Gender Roles, Subject & Power

Throughout the middle ages women were inferior to men, no matter their social class. They were seen as weak, less intelligent and less fit for mosts tasks that the men would take on. These women were dependent on their fathers, husbands or brothers. Marriage was strictly between man and woman, and the man was given all the power and control of the relationship. Meanwhile, the women took on the positions as mothers and wives. According to Chadwick, “These social roles remained circumscribed by a Christian ethic that stressed obedience and chastity, by the demands of maternal and domestic responsibility…” (Chadwick, 44) For the most part, women were the ones who maintained the homes and took care of the children while the husbands would go out to work. In some cases, women would assist their fathers or husbands with outside work during rough times. They could also take up at home occupations such as spinning, weaving and embroidery. During this time period the only women who held positions of power were the women of the church. Religion was the only way women could gain power because it gave them access to an education. Women would be sent to convents to learn and educate other women. The church also held the preservation of art  so the nuns would take the most credit of women in art during this time. The art consisted of manuscript illuminations, embroideries, and carved capitals. Herrad of Landsberg was an abbess of the middle ages who wrote the pictorial encyclopedia Hortus Deliciarum. In the image below we are shown a community of women who were in Landberg’s convent. This shows a woman in power, Herrad of Landsberg, giving power to more women; something that was not seen often in the middle ages.  
Herrad of Landsberg, Hortus Deliciarum, 1170
Much like the middle ages, the Renaissance was also a period that denied women’s political rights and where they were considered legally subject to their husbands. Women did not have a role in society and were valued simply by their physical features.Women in the Renaissance were seen by their sexuality and were victims of the male gaze. They were the main subject of many male painting in this era, but used as object rather than subject. The Renaissance was a time of rebirth, moving away from the church and into a period of art. But of course, this whole system of art was closed to women. “One of the few ways a woman could work as an artist was to be born into a family of artists that needed assistance in the family workshop.” (Guerilla Girls, 25) Another way for women to work as artists was if they were to be educated by their fathers. Sofonisba Anguissola was one of these rare cases. Her father believed women should be educated and he ended up sending one of her paintings to the famous Michelangelo.
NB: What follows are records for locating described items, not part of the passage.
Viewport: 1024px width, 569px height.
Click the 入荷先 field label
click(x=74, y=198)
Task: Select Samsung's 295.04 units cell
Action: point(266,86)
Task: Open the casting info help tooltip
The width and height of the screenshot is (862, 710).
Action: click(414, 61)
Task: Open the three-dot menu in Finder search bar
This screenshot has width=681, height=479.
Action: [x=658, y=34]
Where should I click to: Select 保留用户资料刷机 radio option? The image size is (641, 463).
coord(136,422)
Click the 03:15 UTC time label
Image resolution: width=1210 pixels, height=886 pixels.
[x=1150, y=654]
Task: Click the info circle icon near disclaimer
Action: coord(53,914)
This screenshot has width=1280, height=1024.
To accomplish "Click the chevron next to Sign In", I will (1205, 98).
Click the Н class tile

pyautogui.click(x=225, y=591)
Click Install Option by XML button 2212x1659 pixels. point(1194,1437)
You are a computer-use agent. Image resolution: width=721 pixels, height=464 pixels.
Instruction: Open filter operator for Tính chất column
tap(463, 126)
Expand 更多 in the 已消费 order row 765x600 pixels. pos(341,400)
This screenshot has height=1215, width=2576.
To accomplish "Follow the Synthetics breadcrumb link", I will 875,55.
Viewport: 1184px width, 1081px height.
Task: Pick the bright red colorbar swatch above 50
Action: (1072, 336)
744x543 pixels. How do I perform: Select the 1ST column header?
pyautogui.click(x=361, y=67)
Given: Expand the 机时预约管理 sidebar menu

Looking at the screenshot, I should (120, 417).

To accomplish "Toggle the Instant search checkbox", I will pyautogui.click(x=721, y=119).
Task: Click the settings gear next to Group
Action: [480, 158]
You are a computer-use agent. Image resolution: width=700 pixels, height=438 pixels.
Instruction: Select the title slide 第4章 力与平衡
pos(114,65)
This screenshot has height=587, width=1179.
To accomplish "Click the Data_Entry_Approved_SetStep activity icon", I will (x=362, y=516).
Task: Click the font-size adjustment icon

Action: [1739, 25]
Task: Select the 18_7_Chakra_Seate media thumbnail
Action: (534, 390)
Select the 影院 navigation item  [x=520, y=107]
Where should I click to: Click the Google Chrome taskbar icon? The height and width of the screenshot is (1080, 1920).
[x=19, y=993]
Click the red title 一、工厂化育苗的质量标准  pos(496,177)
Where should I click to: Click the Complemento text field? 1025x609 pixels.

Women began to figure out ways of establishing themselves as women artists. During this same period, there were a number of female artists who started to gain international reputations. The city of Bologna in Italy admitted women into universities and even had a school of its own for women artists. Moving forward in the late Renaissance and into the 17th to 18th century, there was a shift in the way women were being depicted in art. Women could not train from nude models, who were always male, because they were not allowed to learn of the male body. Instead, women began painting women (already familiar with their bodies) as human beings rather than object. In the painting below we see how Elisabetta Siriani, a woman artist of the 1600’s, paints her subject Portia. Portia is separated from the rest of her sex, shown as a human and not just a detached muse and she shows courage with the stabbing of her thigh.
Elisabetta Siriani, Portia Wounding Her Thigh, 1664
Through the 17th and 18th century there was also focus on domestic scenes, profile portraits, still life and botany; things that all women were exposed to (examples).
Once we reach the 19th century there is a shift for women and their workforce. Women’s labor started to become essential in building colonial America though legal status was still limited. There was growing ideology of domesticity and a call for social reform that was “domestic feminism.” Women began finding power in needlework, painting, textiles and weaving. They used some of these to express abolitionist themes and turned their art into political topics. Harriet Powers was one of these women; she was born a slave and was illiterate, with no accessible education. Powers created the Pictorial Quilt which told stories about slave experience. Edmonia Lewis was another woman artist of the 19th century, an activist of the abolition period. She studied in Oberlin but after being accused of poisoning two other students she could no longer continue in school; she then began sculpting. Her sculpture show below, Forever Free, was a subject of emancipation and slavery; the breaking free of those chains represents freedom.
Edmonia Lewis, Forever Free, 1867


Harriet Powers, Pictorial Quilt, 1895



Works Cited

Chadwick, Whitney. Women, Art and Society. Thames and Hudson, 2015.

The Guerrilla Girls' Bedside Companion to the History of Western Art. Penguin Books, 2006.

“Women in Medieval Society.” The British Library, The British Library, 17 Jan. 2014, www.bl.uk/the-middle-ages/articles/women-in-medieval-society.

Newman, Simon. “Women in the Middle Ages.” Middle Ages, www.thefinertimes.com/Middle-Ages/women-in-the-middle-ages.html.